Ogni momento di difficoltà è buono per cambiare luogotenenti non troppo affidabili, anche se amici di vecchia data, e per restringere sempre di più il cerchio dei fedelissimi. Così anche la crisi attuale, con la tentata marcia su Mosca di due mesi fa e poi la morte di Prigozhin serve a Vladimir Putin per rivedere la situazione. Gli uomini che lui consulta e che si può dire abbiano una qualche vera influenza sono pochissimi, meno di una decina.
Praticamente tutti provenienti dalle schiere dei cosiddetti silovikì (forze armate, servizi segreti, eccetera), vecchi amici di San Pietroburgo, compagni del Kgb. L’asse portante del gruppo di potere che un giorno potrebbe essere chiamato a decidere il successore di Vladimir Vladimirovich è costituito dai capi dei servizi, funzionari di lungo corso che quando parlano esprimono posizioni sempre più estreme di quelle di Putin [...]
Il capo dell’Svr Prendiamo Sergej Naryshkin, di due anni più giovane del presidente e capo dell’Svr, il servizio di spionaggio estero, quello che una volta era il Primo direttorato del Kgb. Naryshkin viene dai servizi segreti dell’allora Leningrado, esattamente come Putin. È ascoltatissimo e, si dice, in perenne conflitto con un altro «potente» di cui parleremo tra poco, il responsabile del Gru, il servizio di intelligence militare finito negli ultimi tempi sotto la lente di ingrandimento per una serie di clamorosi insuccessi (i tentati avvelenamenti di Navalny e di Skripal, tanto per citarne due). [...]
Ha invece un anno più di Putin Nikolaj Patrushev, attuale segretario del Consiglio di sicurezza ed ex capo dell’Fsb, il principale successore del Kgb che si occupa principalmente di sicurezza interna (ma non solo). Viene, neanche a dirlo, da Leningrado dove fu reclutato dai servizi segreti nel 1975. Un suo pallino è «la russofobia occidentale» [...]
Nel 2008 ha lasciato l’Fsb in mani fidate, quelle di Aleksandr Bortnikov, anche lui entrato nel Kgb nel 1975, ovviamente a Leningrado. Putin lo stima molto. [...]

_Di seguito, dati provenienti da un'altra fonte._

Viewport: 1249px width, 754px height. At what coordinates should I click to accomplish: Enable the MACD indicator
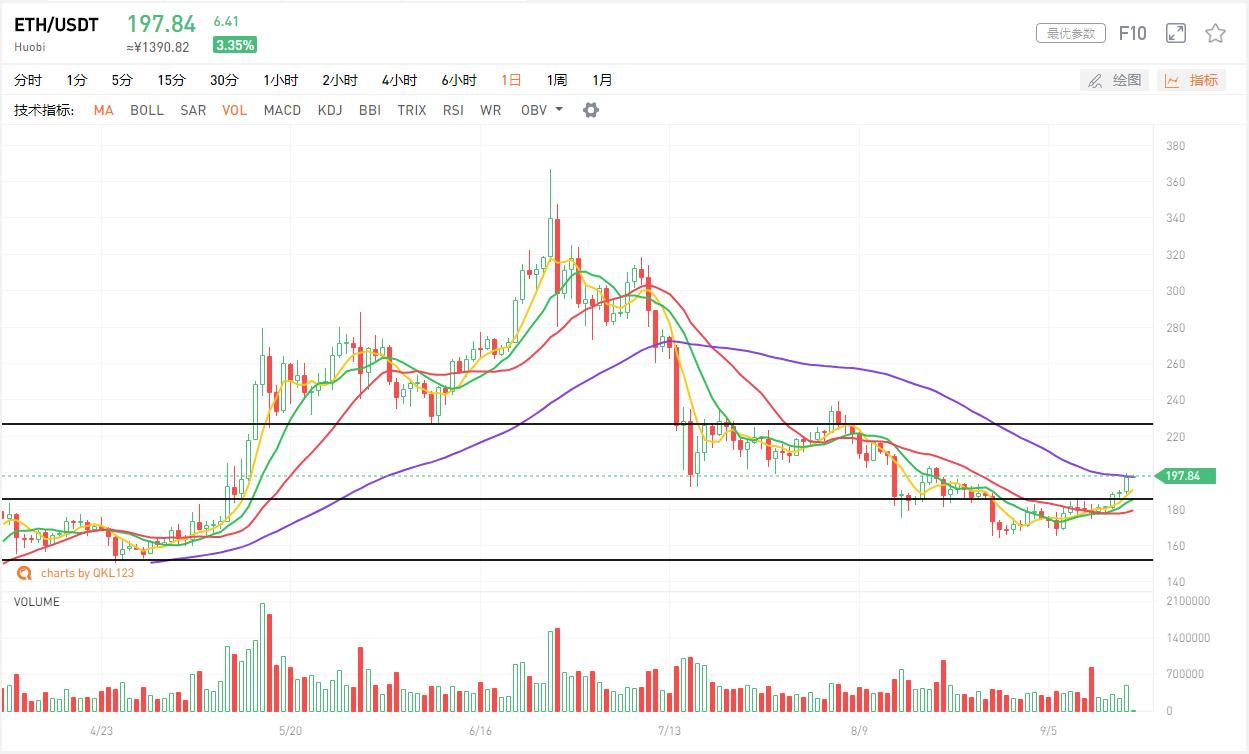(282, 110)
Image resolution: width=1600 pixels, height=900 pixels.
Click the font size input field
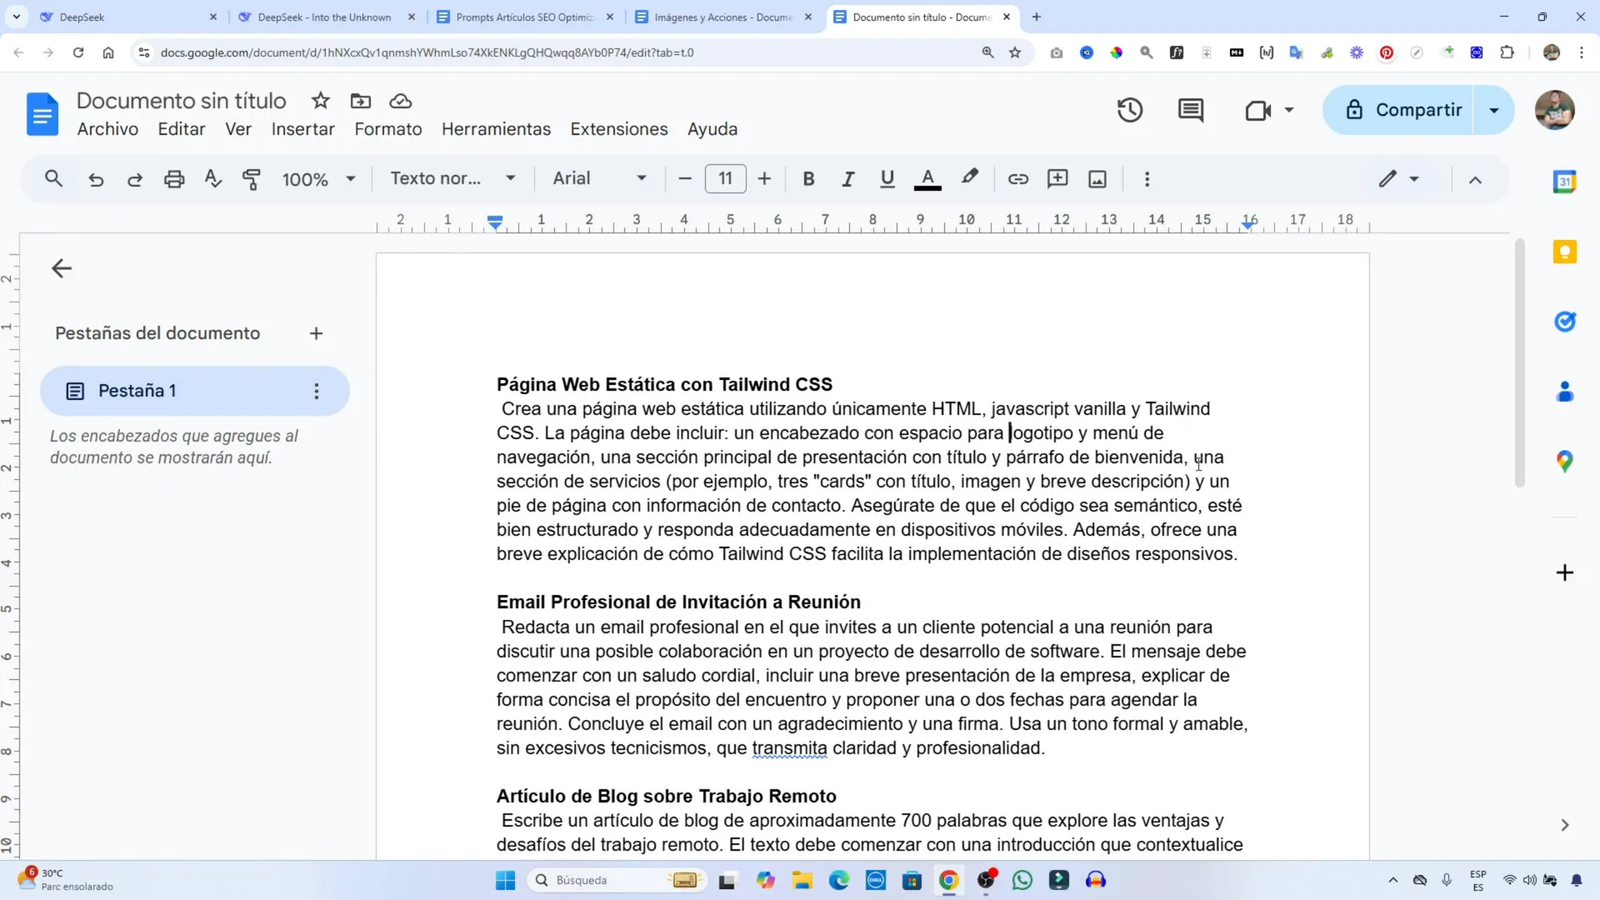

Con la soluzione dello scontro con Prigozhin e la sua morte, sembrano salire le azioni dell’ammiraglio Igor Kostyukov, direttore del Gru, anche perché uno dei suoi vice, Andrej Averyanov, che secondo alcuni siti incluso Bellingcat potrebbe essere coinvolto nell’attentato a Prigozhin. [...] Rimangono appesi a un filo i due grandi nemici di Prigozhin, il ministro della Difesa Sergej Shoigu e il capo di Stato Maggiore Valerij Gerasimov che a Putin piace soprattutto perché fu il primo a parlargli di «guerra ibrida» quella che si combatte con internet e la disinformazione, oltre che sul campo di battaglia. Non sono saltati, come chiedeva l’ex cuoco [...]
È sempre al suo posto Dmitrij Medvedev, detto anche il mini-Putin. Oggi conta assai poco, ma può sempre tornare utile. E la sua fedeltà è al di sopra di ogni sospetto. Lo stesso si può dire per il primo ministro, Mikhail Mishustin, un grigio funzionario abituato a dire sempre di sì. Si sfoga suonando il pianoforte.
Da citare infine Viktor Zolotov, alla testa della Rosgvardia (guardia nazionale), ex addetto alla sicurezza personale di Putin, e soprattutto il giovane Dmitrij Patrushev, figlio del segretario del Consiglio di sicurezza e ministro dell’Agricoltura. È in rampa di lancio: il padre lo avrebbe candidato addirittura alla successione al Cremlino.